Turning Claude Finance Kit output into board-ready slides

The Claude Finance Kit handles the analysis, narrative, and structured data. The presentation layer is a separate problem. Finance output from Claude is text: paragraphs, tables, bullet lists, and structured summaries. Getting that into a board-ready PowerPoint slide with the right layout, the right density, and the firm's corporate template applied is a different task.

Oria handles that layer. It is an AI add-in that lives inside PowerPoint as a Microsoft 365 task pane. You paste Claude's variance analysis as a prompt; Oria produces a KPI dashboard slide or a waterfall bridge in the firm's template, fully editable, with native PowerPoint shapes and text boxes the team can refine before the board meeting.

Variance bridge slide
Paste the variance output from Claude into Oria. Oria builds a waterfall bridge showing budget to actual, with each driver as a bar, in the firm's color scheme and font.
KPI dashboard slide
Claude produces the KPI table and commentary. Oria converts it to a dashboard with tile layout, trend indicators, and the board narrative on-brand and fully editable.
Deal summary slide
Claude produces the deal overview and key metrics. Oria formats it as a one-page investment summary with the company profile, financial highlights, and deal rationale in a clean layout.
Investor letter pack
Claude drafts the investor letter and performance section. Oria formats the performance section as a branded quarterly update slide, matching the LP reporting template.
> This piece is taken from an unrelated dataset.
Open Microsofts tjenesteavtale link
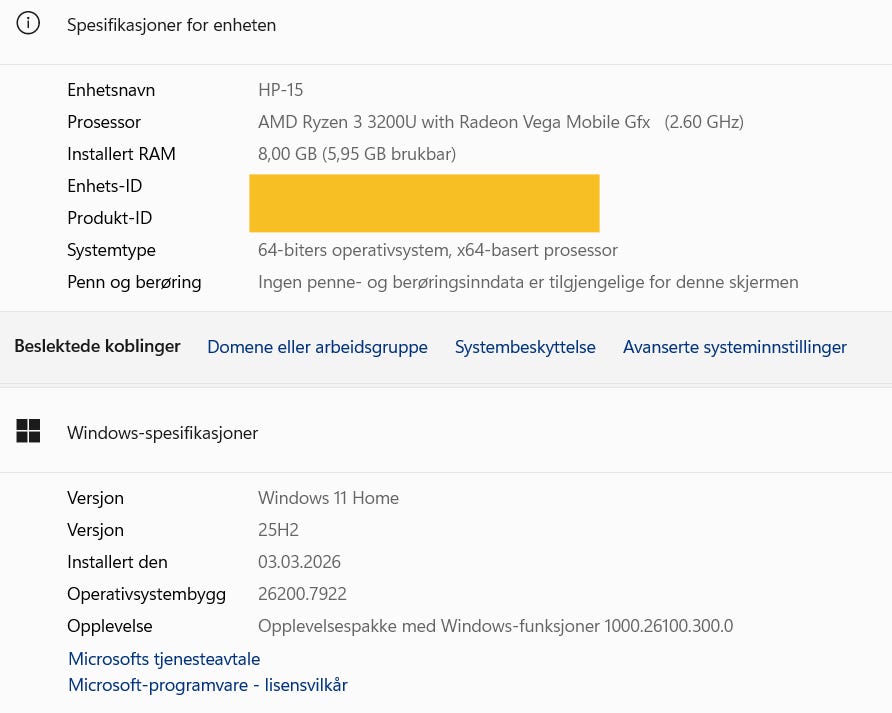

The two work in sequence. Claude runs the finance work at analytical depth. Oria formats it into the slide format that passes a CFO or partner review. The finance team spends its time on the analysis, not on reformatting a waterfall chart at 11pm the night before the board pack is due.

Frequently asked questions

What is the Claude Finance Kit?

The Claude Finance Kit is a curated system of 500+ prompts, 150+ skills, 100+ agents, and 25+ workflows built for finance functions including FP&A, treasury, valuation, deal diligence, and investor reporting. It is designed to run Claude as a full analyst desk, not just a drafting assistant.

Which finance functions does the kit cover?

The kit covers FP&A (variance analysis, rolling forecasts, budget narratives), treasury (13-week cash flow, covenant monitoring), valuation (DCF review, comparable analysis), deal diligence (data room summaries, risk flagging), and board reporting (CFO commentary, KPI dashboards). Each function has dedicated prompts, skills, and agents.

What is a Claude skill versus a Claude prompt?

A prompt is a one-shot instruction you give Claude for a specific task. A skill is a reusable system prompt or project instruction that persists across a session, so Claude maintains a consistent analytical persona and output standard without you re-specifying it each time. Skills are loaded once; prompts are run per task.

What is the Claude finance operating system?

The finance operating system is the top-level architecture that ties the kit together: a set of project instructions, agent role definitions, and workflow routing rules that configure Claude to behave as a structured finance function. It handles handoffs between agents and maintains a consistent output standard across FP&A, treasury, valuation, and reporting.

How does Oria connect to the Claude Finance Kit?

The Claude Finance Kit handles the analysis, narrative, and structured data. Oria handles the presentation layer: converting Claude outputs into board-ready, fully editable PowerPoint slides inside Microsoft PowerPoint. The two work in sequence. Claude runs the analysis; Oria formats it into a slide the CFO can sign off on.